Based on Yasmina Reza's acclaimed 2006 play, Le Dieu du Carnage, Polanski and Reza adapted the material into a screenplay together--though, as with most plays, it is always easy to see that they were originally intended for stage and not screen. Centered in the single location of Penelope (Jodie Foster) and Michael Longstreet's (John C. Reilly) Brooklyn apartment, the couple summons the parents of their son's classmate, who recently struck him in the face with a stick. Nancy (Kate Winslet) and Alan Cowan (Christoph Waltz) are immediately at subtle odds with the Longstreets in terms of lifestyle alone: While Michael sells items such as toilet flushers, Alan is a successful lawyer representing a major pharmaceutical company. And while Penelope works in a bookstore and writes nonfiction pertaining to Africa, Nancy is an investment broker.

With interests, concepts of morality, and social statuses so much different from one another's, it is only a matter of time before each couple's sense of propriety comes undone at the seams. Although the psychosis of this particular fact is beguiling to watch, the main flaw with Carnage is Nancy and Alan's seeming inability to leave the apartment in spite of being utterly disengaged from the business at hand.

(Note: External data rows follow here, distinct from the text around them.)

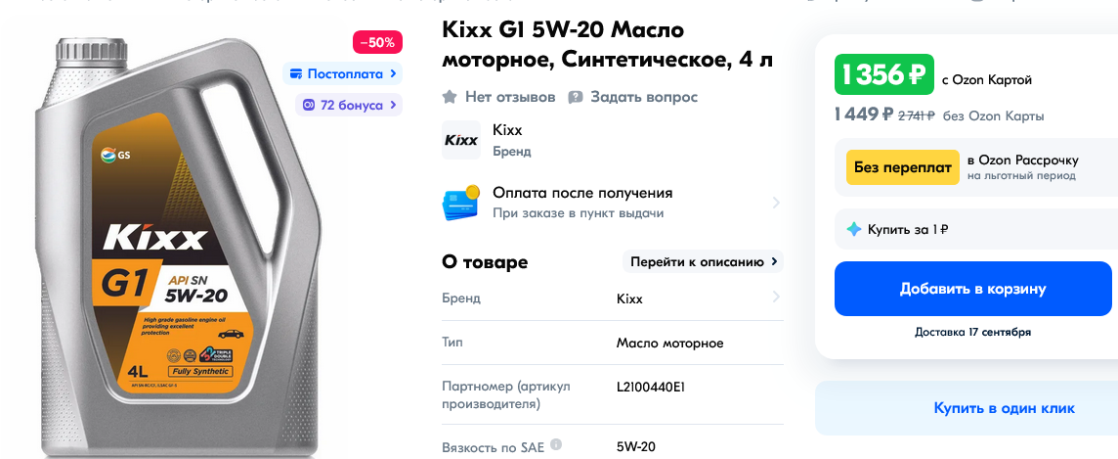This screenshot has height=459, width=1118.
Task: Click the payment cards icon for Оплата после получения
Action: [460, 203]

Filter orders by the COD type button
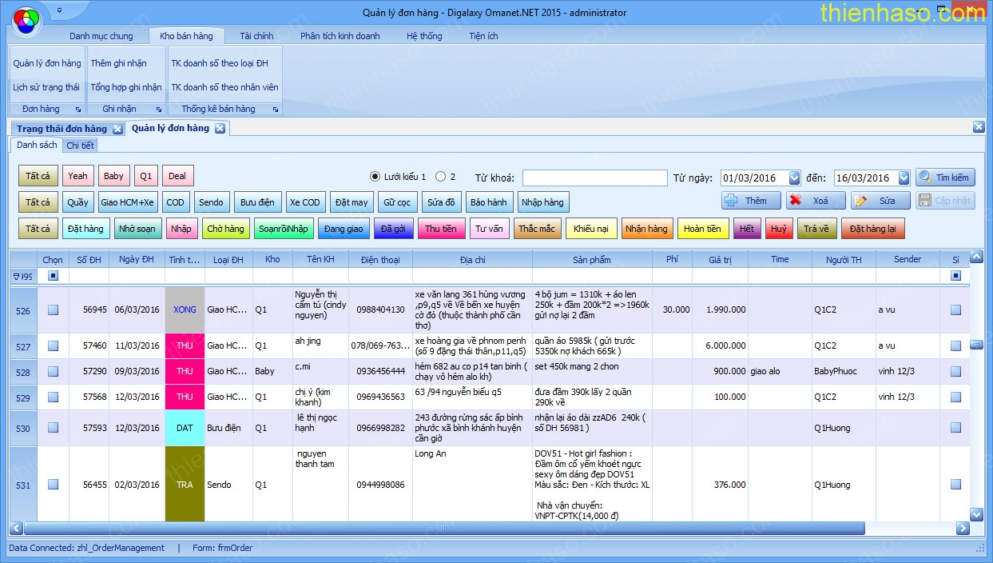click(x=175, y=202)
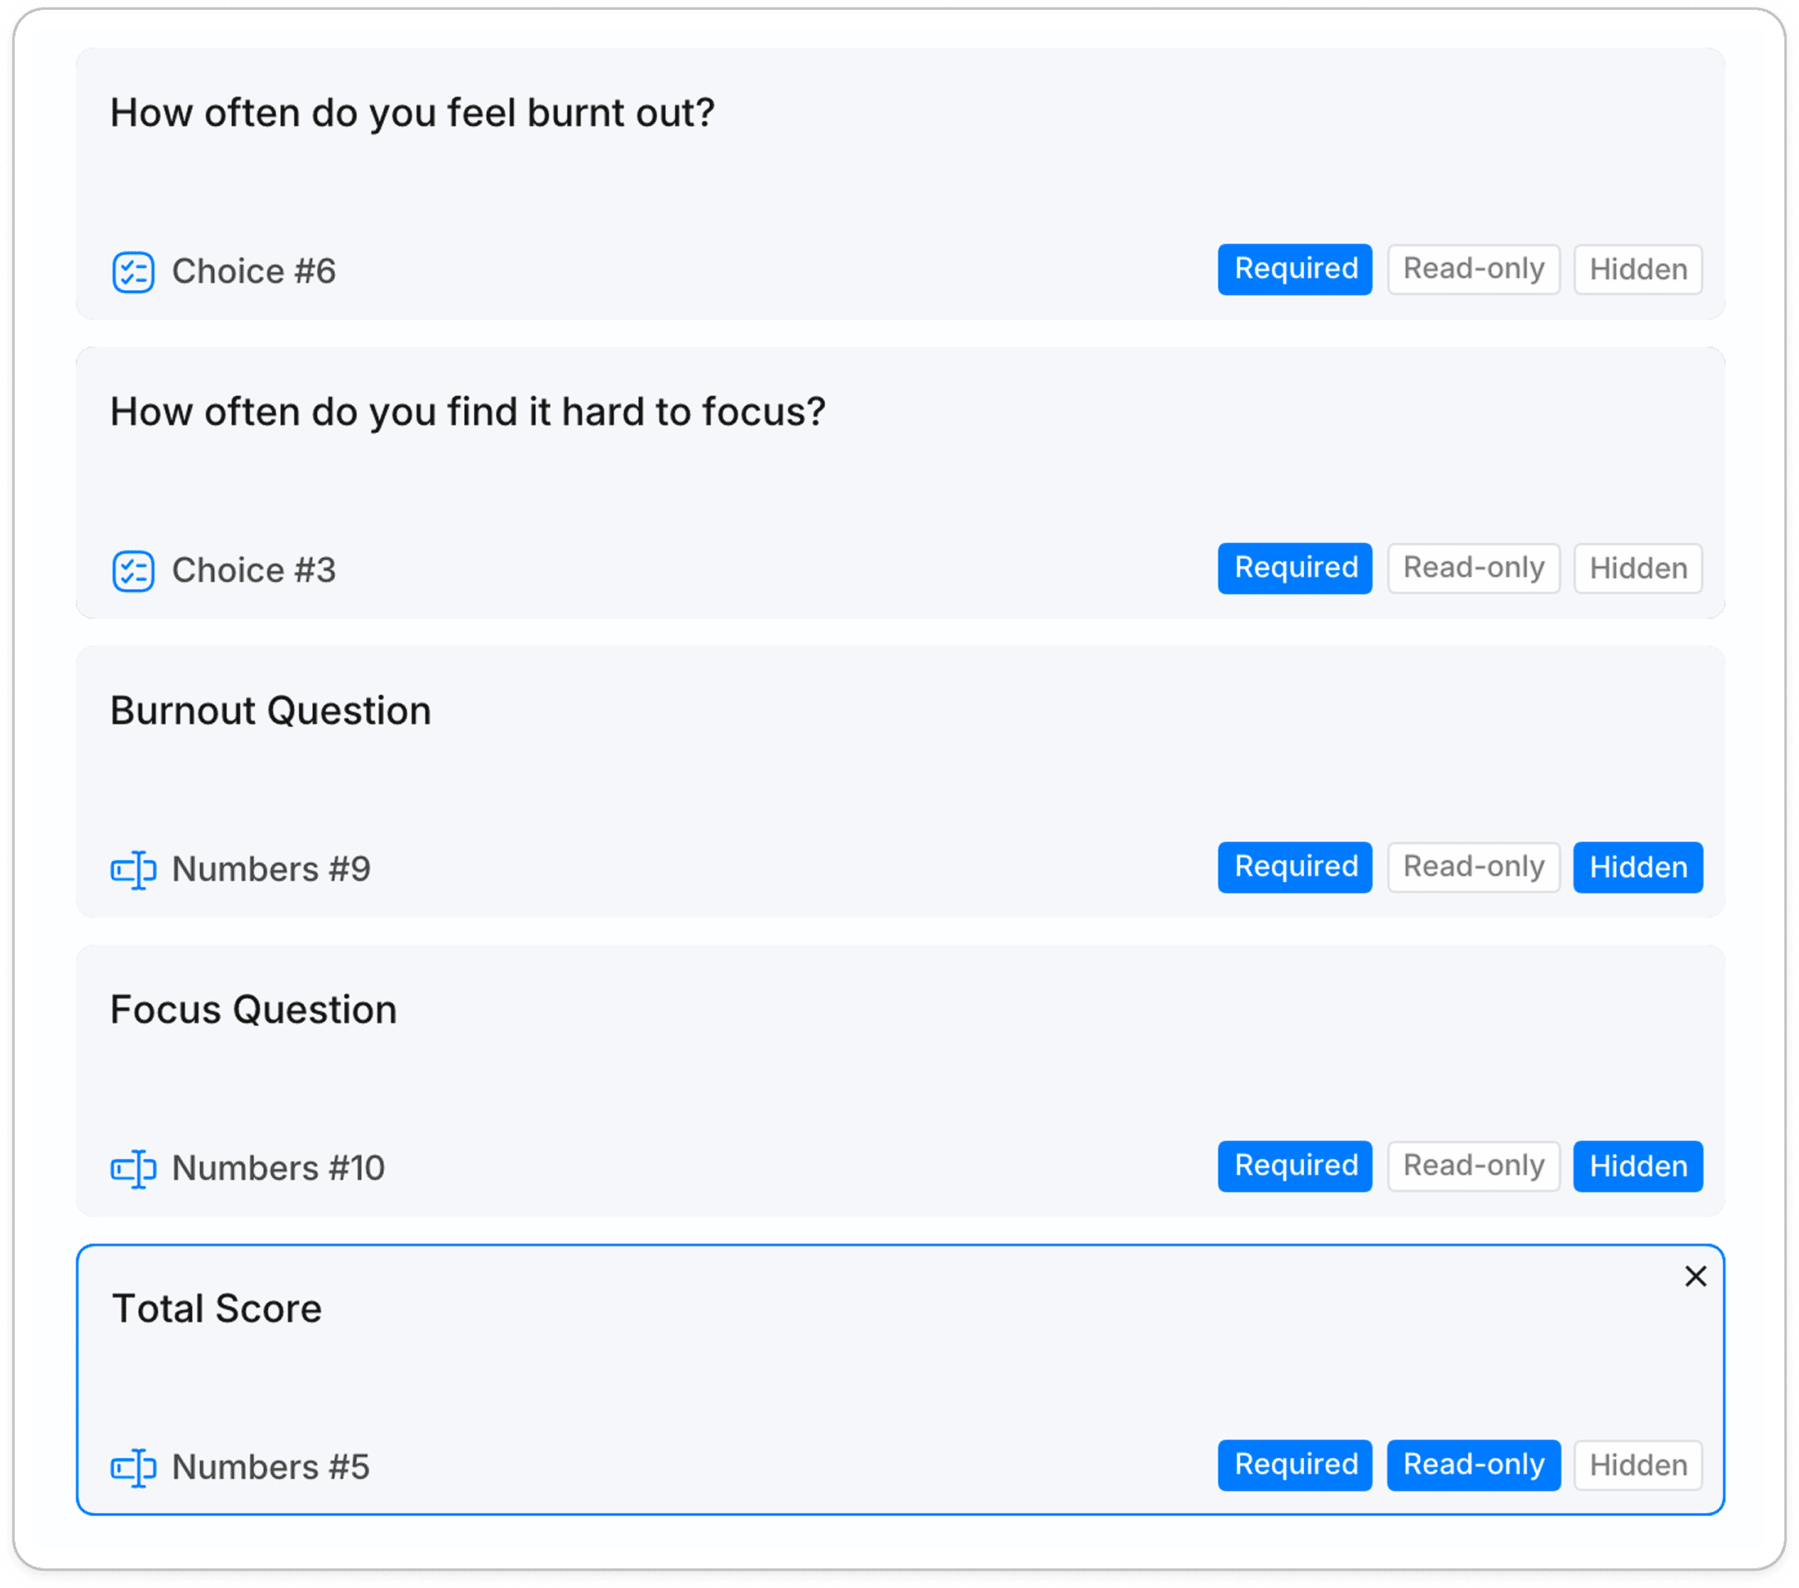The image size is (1799, 1588).
Task: Set Burnout Question field to Read-only
Action: coord(1473,867)
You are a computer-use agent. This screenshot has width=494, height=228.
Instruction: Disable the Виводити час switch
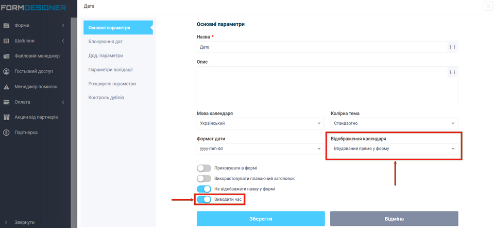tap(204, 199)
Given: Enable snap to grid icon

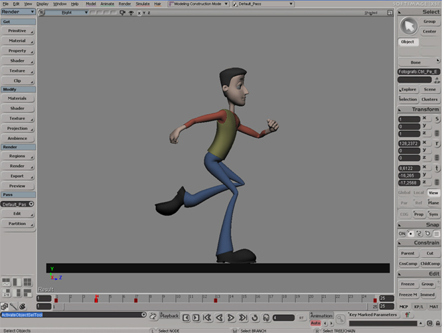Looking at the screenshot, I should (436, 234).
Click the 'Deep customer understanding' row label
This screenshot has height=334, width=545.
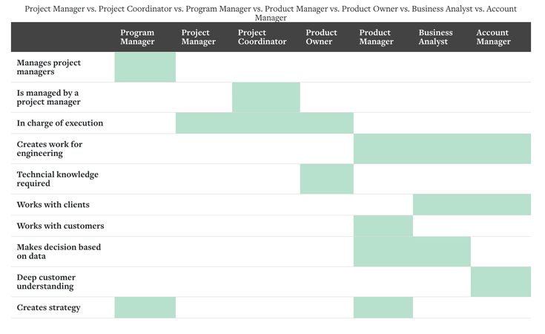[x=46, y=282]
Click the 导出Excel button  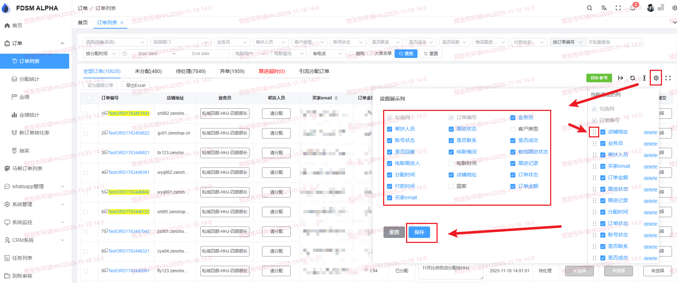pos(135,86)
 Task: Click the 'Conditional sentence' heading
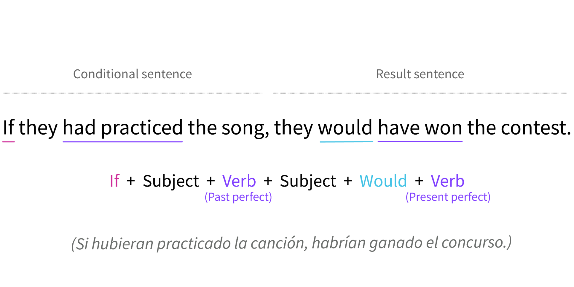pyautogui.click(x=132, y=74)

In this respect Carnage is almost an unwitting remake of Luis Buñuel's 1962 film, The Exterminating Angel.

Perhaps keeping up this pretense of Nancy and Alan's willingness to continue staying in the apartment to argue over myriad topics that will never be resolved is why Carnage is one of Polanski's briefest films, running at a demure 79 minutes long. Still, it is 79 minutes that reveals more about human nature than any two-hour blockbuster.